Characteristics of agranulocytosis as an adverse effect of antithyroid drugs in the second or later course of treatment | Health & Environmental Research Online (HERO)

HERO ID

9893402

Reference Type

Journal Article

Title

Characteristics of agranulocytosis as an adverse effect of antithyroid drugs in the second or later course of treatment

Author(s)

Kobayashi, S; Noh, JY; Mukasa, K; Kunii, Y; Watanabe, N; Matsumoto, M; Ohye, H; Suzuki, M; Yoshihara, A; Iwaku, K; Sugino, K; Ito, K

Year

2014

Is Peer Reviewed?

1

Journal

Thyroid
ISSN: 1050-7256
EISSN: 1557-9077

Volume

24

Issue

5

Page Numbers

796-801

Language

English

PMID

24341564

DOI

10.1089/thy.2013.0476

Abstract

BACKGROUND: Agranulocytosis is a serious adverse effect of antithyroid drugs (ATDs) and mainly develops within three months after the start of uninterrupted ATD treatment. Agranulocytosis can also develop for the first time after interruption and subsequent resumption of the same ATD treatment. However, little is known with regard to agranulocytosis that develops after resumption of the same ATD treatment.
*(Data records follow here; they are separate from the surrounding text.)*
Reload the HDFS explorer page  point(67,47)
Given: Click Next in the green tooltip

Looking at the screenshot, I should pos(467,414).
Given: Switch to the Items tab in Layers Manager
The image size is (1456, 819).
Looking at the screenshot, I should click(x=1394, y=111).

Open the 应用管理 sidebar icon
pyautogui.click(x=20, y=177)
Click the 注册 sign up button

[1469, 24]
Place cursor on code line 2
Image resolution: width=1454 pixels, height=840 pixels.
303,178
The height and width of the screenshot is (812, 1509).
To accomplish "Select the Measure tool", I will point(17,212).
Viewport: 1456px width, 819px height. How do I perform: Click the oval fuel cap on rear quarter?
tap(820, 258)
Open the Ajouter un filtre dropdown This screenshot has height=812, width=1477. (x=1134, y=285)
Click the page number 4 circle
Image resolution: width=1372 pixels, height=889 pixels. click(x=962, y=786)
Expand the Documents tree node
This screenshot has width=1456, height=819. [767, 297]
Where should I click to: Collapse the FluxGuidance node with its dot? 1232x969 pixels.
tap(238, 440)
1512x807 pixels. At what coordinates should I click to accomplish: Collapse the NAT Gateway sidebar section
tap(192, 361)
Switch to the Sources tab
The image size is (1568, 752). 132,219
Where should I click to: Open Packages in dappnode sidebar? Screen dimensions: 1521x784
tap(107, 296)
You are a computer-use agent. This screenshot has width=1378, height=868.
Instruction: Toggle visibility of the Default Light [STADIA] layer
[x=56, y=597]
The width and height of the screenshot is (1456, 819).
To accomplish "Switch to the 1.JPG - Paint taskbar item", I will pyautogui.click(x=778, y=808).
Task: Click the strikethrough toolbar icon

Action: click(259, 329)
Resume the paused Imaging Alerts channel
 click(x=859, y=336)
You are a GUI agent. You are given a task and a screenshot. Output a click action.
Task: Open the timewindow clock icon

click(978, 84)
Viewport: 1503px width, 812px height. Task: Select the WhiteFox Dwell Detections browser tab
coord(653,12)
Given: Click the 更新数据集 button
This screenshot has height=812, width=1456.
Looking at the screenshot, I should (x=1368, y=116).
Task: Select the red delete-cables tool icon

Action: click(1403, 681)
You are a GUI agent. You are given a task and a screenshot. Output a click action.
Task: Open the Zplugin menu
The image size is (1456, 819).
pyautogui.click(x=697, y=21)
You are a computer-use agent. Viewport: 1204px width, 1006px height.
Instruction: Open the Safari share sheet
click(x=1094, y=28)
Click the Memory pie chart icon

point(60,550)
OBJECTIVES: We investigated the characteristics of patients who developed agranulocytosis during their second or later course of ATD treatment.

METHODS: A total of 81 patients at our hospital were diagnosed with ATD-induced agranulocytosis. In 14 of the cases (methimazole (MMI), n=10; propylthiouracil (PTU), n=4), the agranulocytosis developed for the first time in the context of the second or later course of treatment with the same ATD; those patients were designated the "resumed group." The 35 patients (MMI, n=28; PTU, n=7) who developed agranulocytosis during their first uninterrupted course of ATD therapy were designated the "first group."

RESULTS: The median total duration of ATD treatment before the diagnosis of agranulocytosis was 559 days (range 86-1775 days), and the median interval between the final day of the previous course and the first day of the course in which agranulocytosis was diagnosed was 916.5 days (range 153-8110 days). There were no cases in which agranulocytosis developed when treatment with the same ATD was resumed after discontinuation for less than five months. The difference between the start of ATD treatment in the course in which agranulocytosis was diagnosed and the time interval at which agranulocytosis was diagnosed was similar when comparing the first group and the resumed group (39 (20-98) days in the first group vs. 32.5 (21-95) days in the resumed group; n.s.). There were no significant differences between the groups in terms of granulocyte count at the time agranulocytosis was diagnosed, mortality rate, or the interval between the diagnosis of agranulocytosis and recovery.

CONCLUSIONS: When ATD treatment is resumed, patient follow-up is essential in order to monitor for the development of agranulocytosis.